9.1 Per-cycle assertion
At least once per verification cycle (quarterly), the firm exercises its documented model-retirement / sunset workflow against a real in-scope agent. If no in-scope agent is being retired in the cycle, the firm exercises a tabletop walkthrough against a hypothetical retirement and records the artifacts the workflow would produce.
9.2 Retirement record
For each retirement (real or tabletop), the verifier confirms a retirement record exists containing:
| Field | Expectation |
|---|---|
| Agent ID and name | Matches the §1.2 register |
| Retirement decision date | Recorded in MRM Committee minutes |
| Retirement effective date | UTC timestamp; date the agent ceased availability |
| Reason for retirement | Business-driven / model-risk-driven / vendor-driven (model deprecation) / replacement / regulatory |
| Disposition of in-flight conversations and pending tasks | Drained, transferred to replacement, or terminated with user notification |
| Identity disposal | Entra Agent ID disabled; Power Platform solution archived; Agent 365 publication revoked |
| Knowledge-source / RAG corpus disposition | Retained for retention period or transferred to replacement agent (cross-reference Control 2.16) |
| Communications to users | Notification text retained |
| Evidence preservation | Development, validation, monitoring, outcomes-analysis, and retirement evidence bundled and bound to retention label per §7 |
| Retirement signatures | AI Governance Lead + Model Risk Manager + (for Tier 1) MRM Committee Chair |
9.3 Post-retirement orphan check
After retirement, confirm via Control 3.6 detection cycles that the retired agent does not re-appear as an orphan. A re-appearance indicates the retirement was incomplete (typically: identity disabled but solution still resolvable in the tenant).
9.4 RETIRE scoring
| Status | Condition |
|---|---|
Clean |
At least one retirement (real or tabletop) exercised this cycle with all required record fields and signatures; post-retirement orphan check passes. |
Anomaly |
Retirement record missing fields; identity not disabled; evidence not preserved; retired agent re-appears as orphan in Control 3.6 cycle. |
Pending |
Retirement in flight; effective date in future. |
NotApplicable |
Tabletop only this cycle; record the rationale. |
Error |
Retirement record store unreachable. |
§10 Examination-Readiness Rehearsal (EXAM namespace)

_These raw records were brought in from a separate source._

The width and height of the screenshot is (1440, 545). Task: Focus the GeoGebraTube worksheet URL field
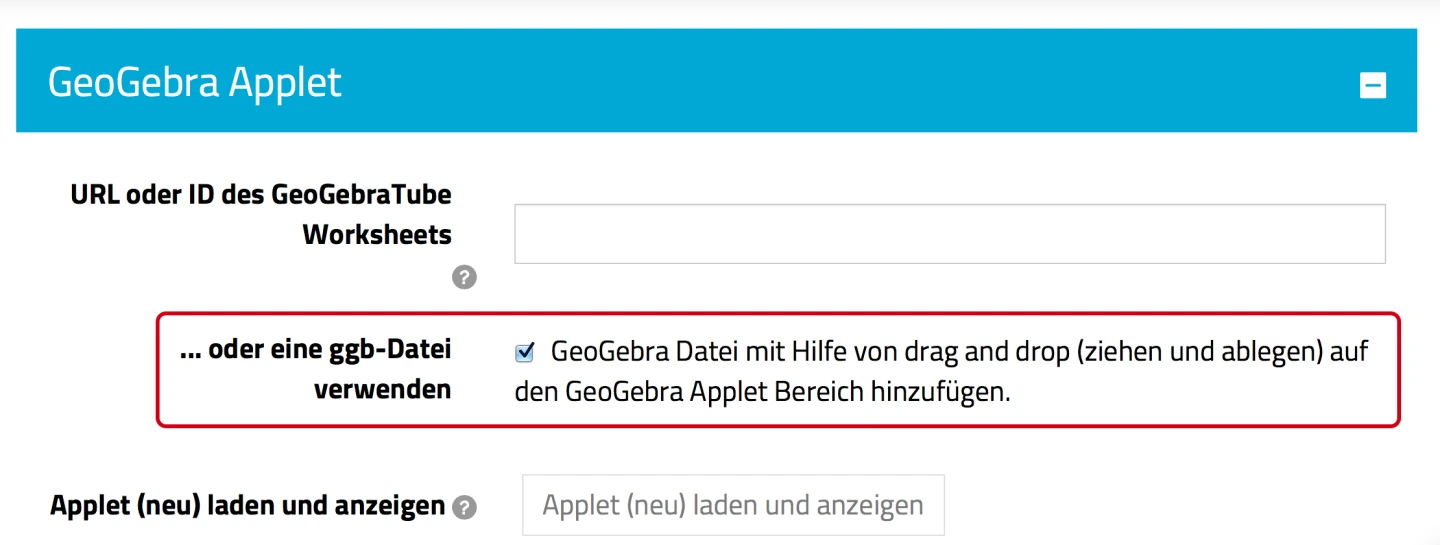(949, 234)
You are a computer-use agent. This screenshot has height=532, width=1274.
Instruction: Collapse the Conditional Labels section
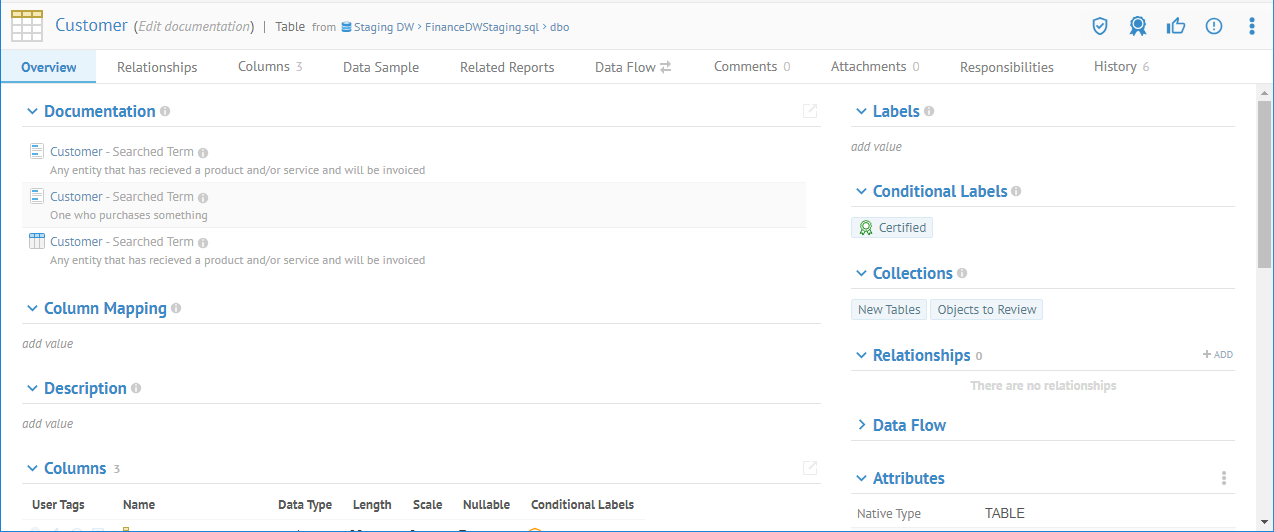861,191
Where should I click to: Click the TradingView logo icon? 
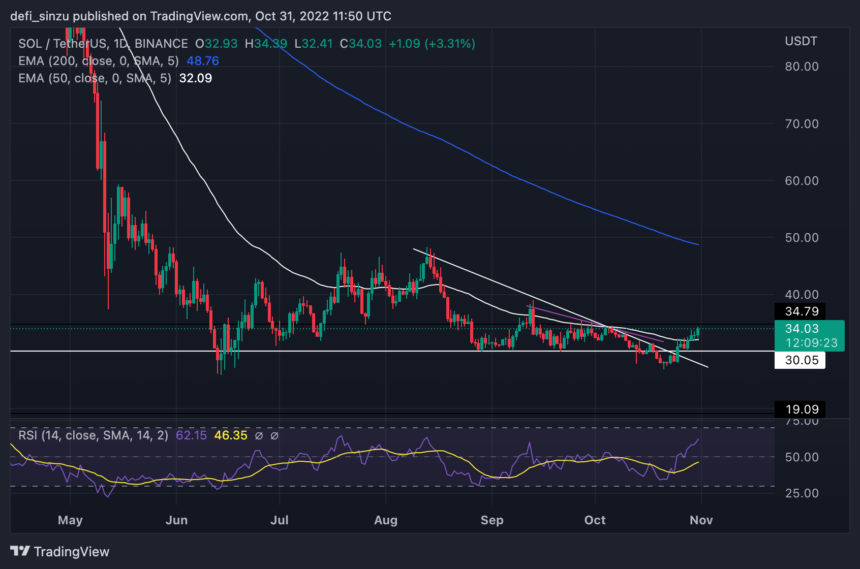[20, 551]
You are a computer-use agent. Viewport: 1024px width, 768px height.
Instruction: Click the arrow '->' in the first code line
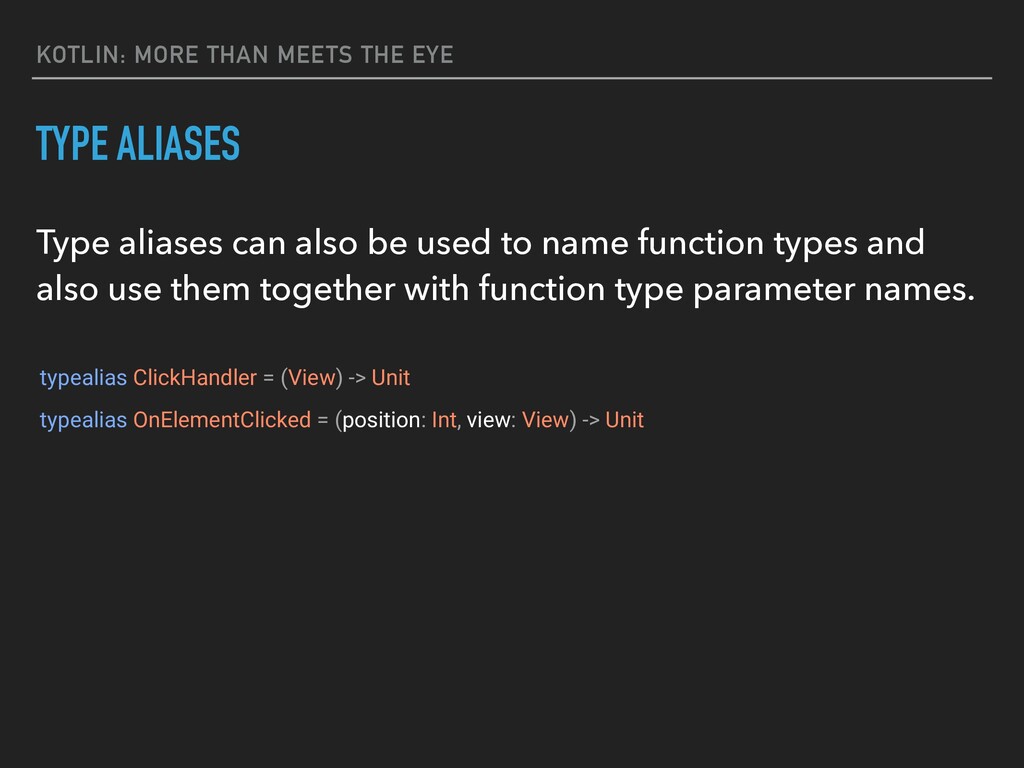357,378
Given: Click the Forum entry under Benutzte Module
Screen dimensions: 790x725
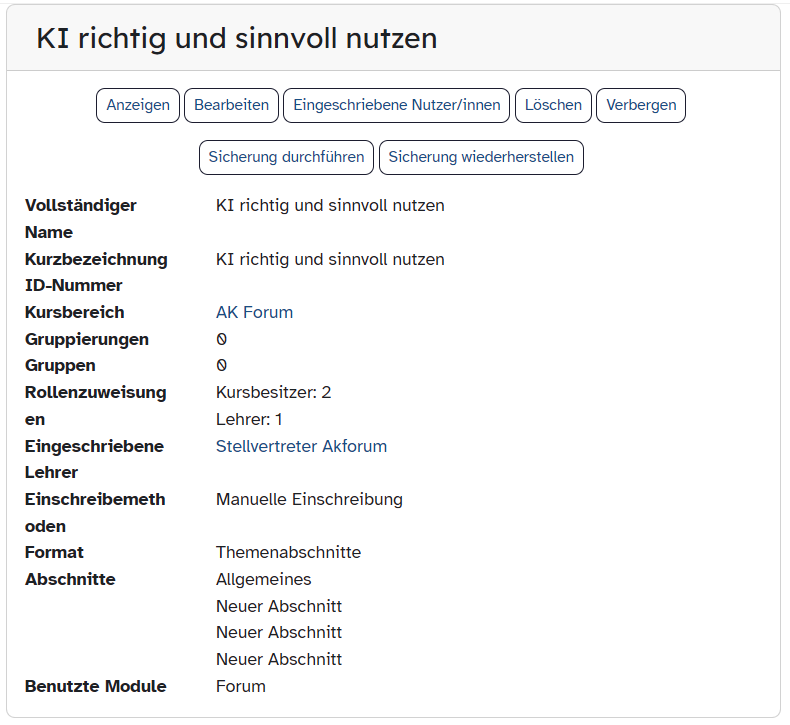Looking at the screenshot, I should click(x=241, y=686).
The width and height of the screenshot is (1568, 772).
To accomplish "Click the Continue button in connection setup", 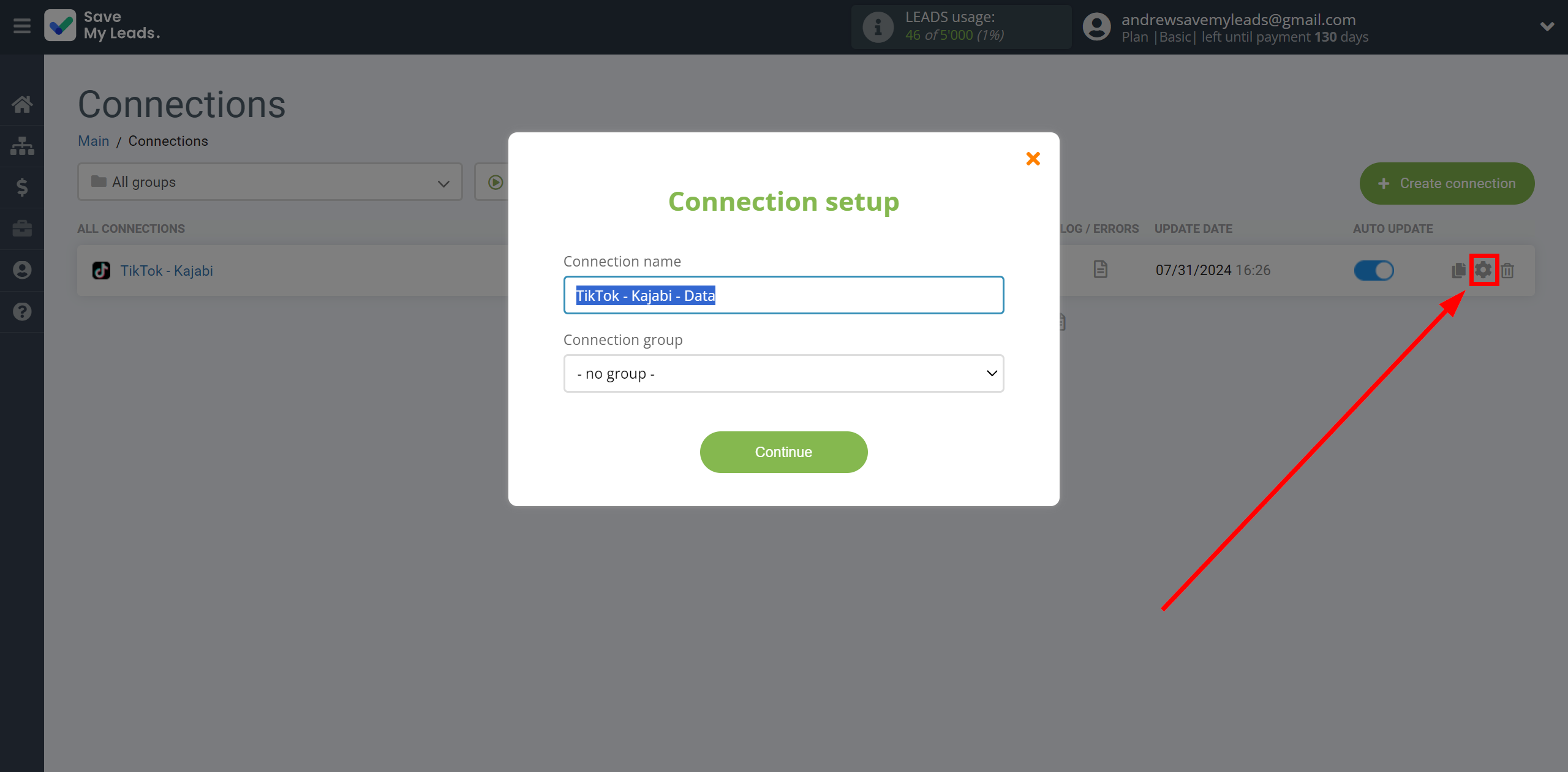I will [783, 452].
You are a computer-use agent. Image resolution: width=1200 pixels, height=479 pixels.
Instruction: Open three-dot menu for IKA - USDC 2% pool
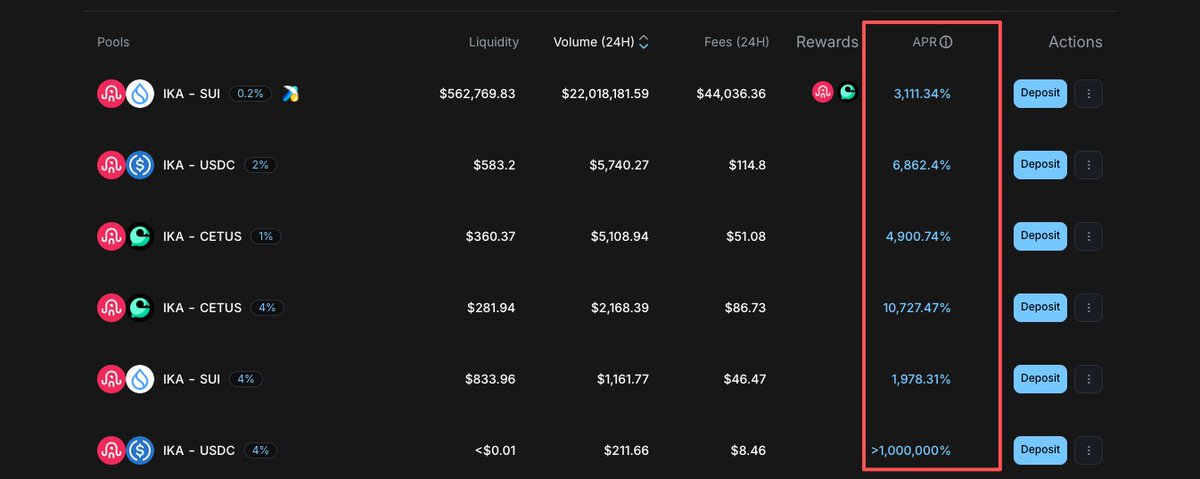pyautogui.click(x=1088, y=165)
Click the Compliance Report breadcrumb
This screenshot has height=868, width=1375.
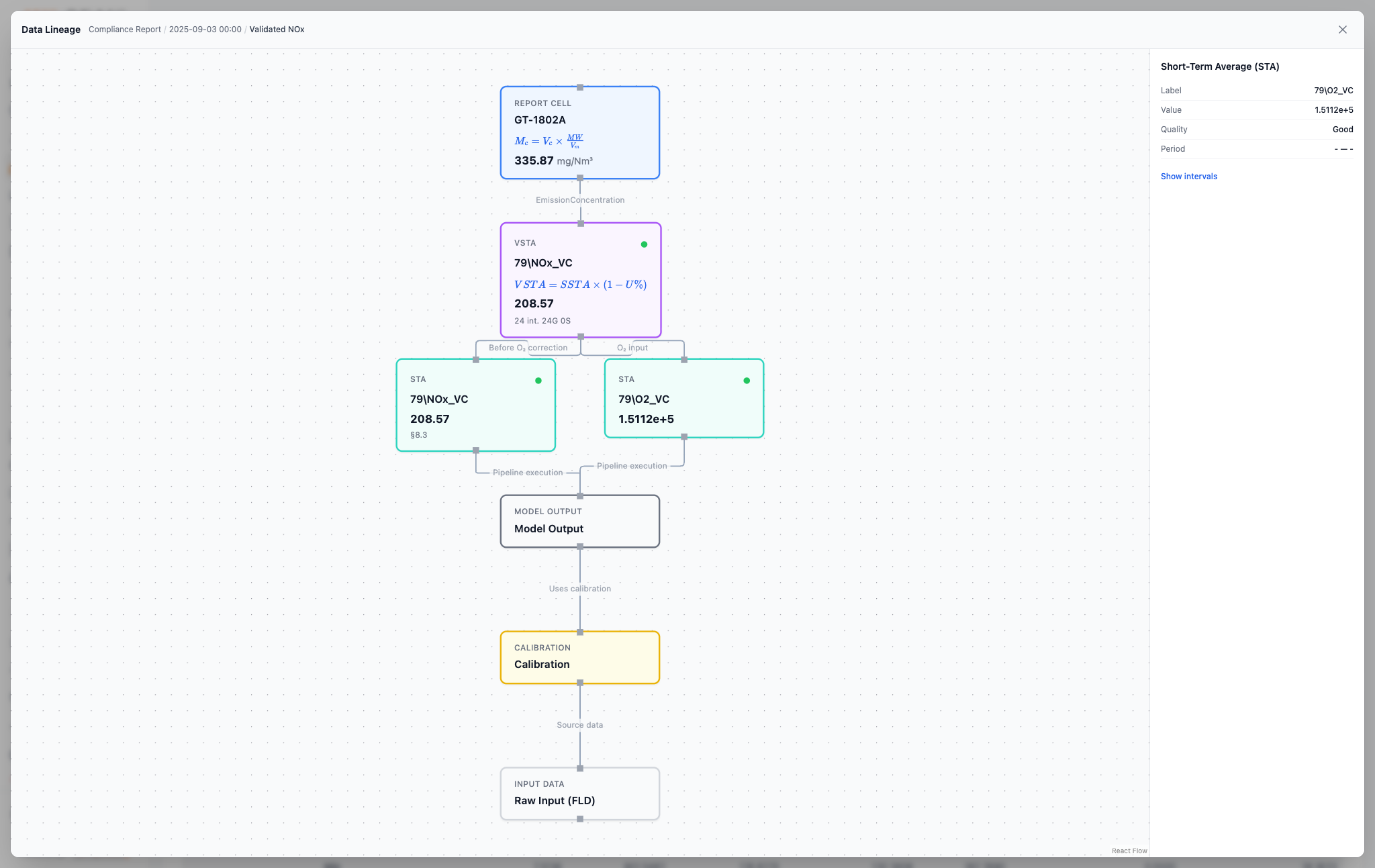125,30
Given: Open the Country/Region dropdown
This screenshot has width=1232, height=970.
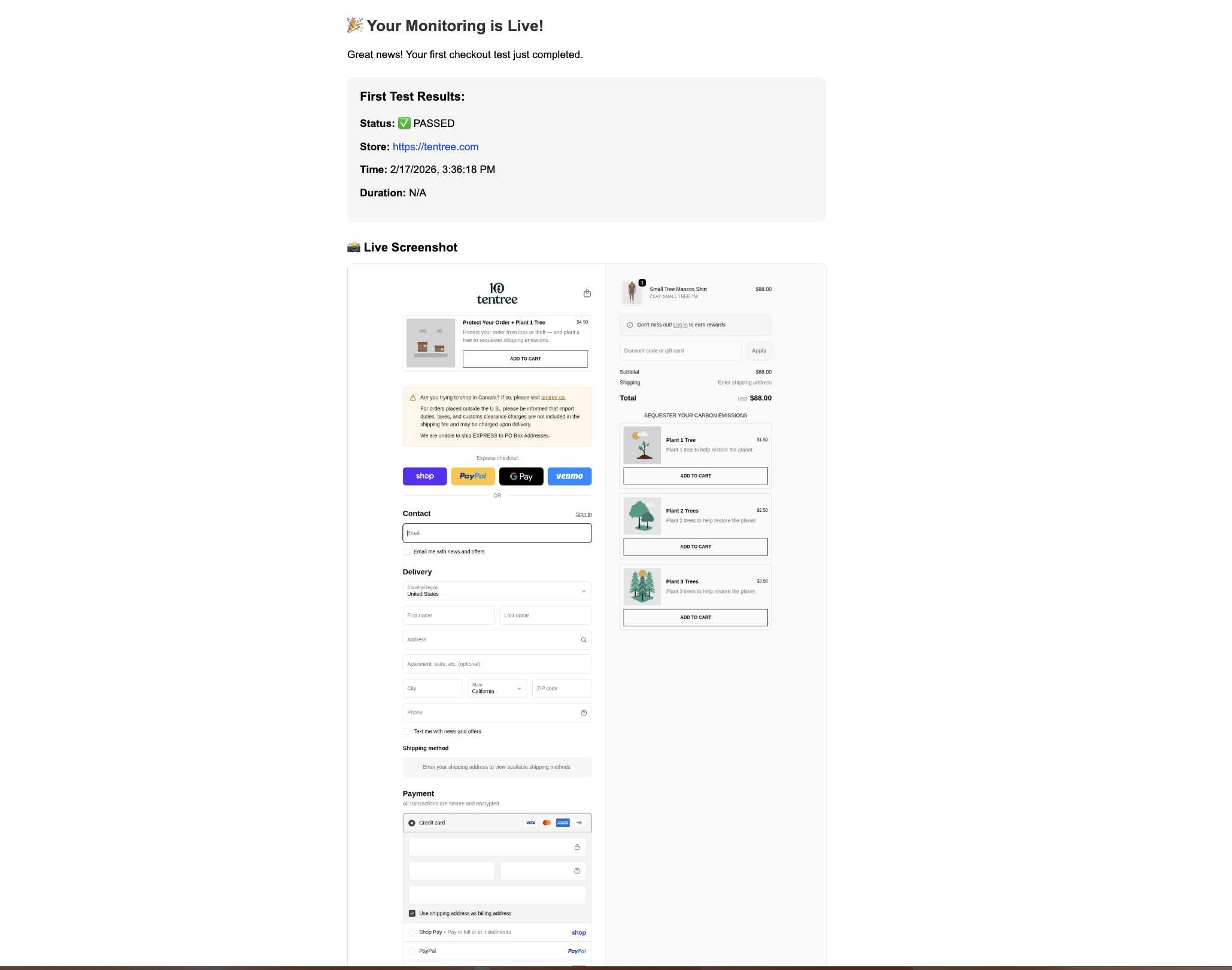Looking at the screenshot, I should pos(497,592).
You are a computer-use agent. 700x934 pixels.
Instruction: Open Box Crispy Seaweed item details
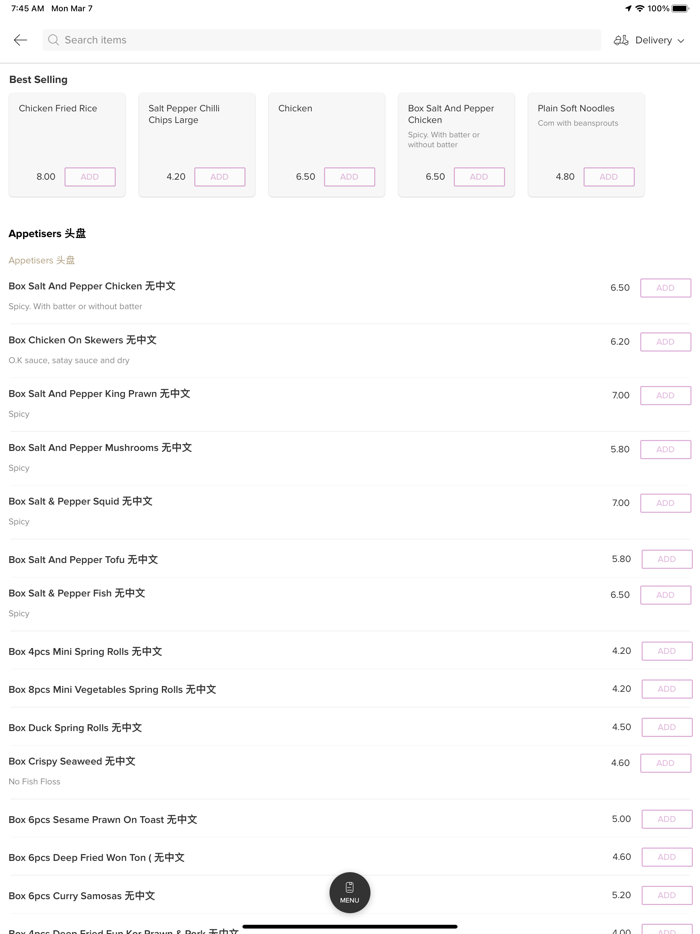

Criterion mapping: Aggregates §1–§9; supports OCC, Federal Reserve, FDIC, NYDFS, FINRA, SEC examination requests.
The examiner will not ask "is DSPM for AI configured?" The examiner will ask: "Show me your AI model inventory. Pick one Tier 1 agent. Show me the validation memo, the MRM Committee minutes that accepted it, the last four quarters of monitoring, and the most recent outcomes-analysis run." This rehearsal confirms the firm can produce those artifacts on demand within examiner-acceptable timeframes.
10.1 Rehearsal cadence
The rehearsal is exercised at least annually, and additionally:
- 30 days before any pre-announced regulatory examination
- After any material change to the MRM program, the model inventory schema, or the retention medium
- After any change in MRM Committee chair or Model Risk Manager
10.2 Rehearsal scenarios
The MRM Committee secretariat selects one scenario from each of the four families and times the response. Target SLAs are illustrative; the firm sets its own SLAs in the model risk policy.
| Scenario family | Examiner-style request | Target SLA |
|---|---|---|
| Inventory completeness | "Provide the full inventory of in-scope AI agents with tier, underlying model, validation status, and last-validation date." | ≤ 1 business day |
| Per-agent validation pack | "For agent [randomly selected Tier 1], provide the model-classification decision, Agent Card, pre-deployment validation memo, and MRM Committee minutes accepting the validation." | ≤ 2 business days |
| Per-agent ongoing operations | "For agent [randomly selected Tier 1 or Tier 2], provide the last four quarters of monitoring reports and the most recent outcomes-analysis runs." | ≤ 3 business days |
| MRM Committee operating effectiveness | "Provide the MRM Committee minutes for any approved Tier 1 agent over the past year, with documented effective-challenge questions and dispositions." | ≤ 3 business days |
10.3 Rehearsal record
Each rehearsal produces a record containing: scenario selected, agent or population queried, time-to-produce, completeness of produced bundle, gaps identified, and remediation actions assigned. The record is signed by the MRM Committee Chair and retained per §7.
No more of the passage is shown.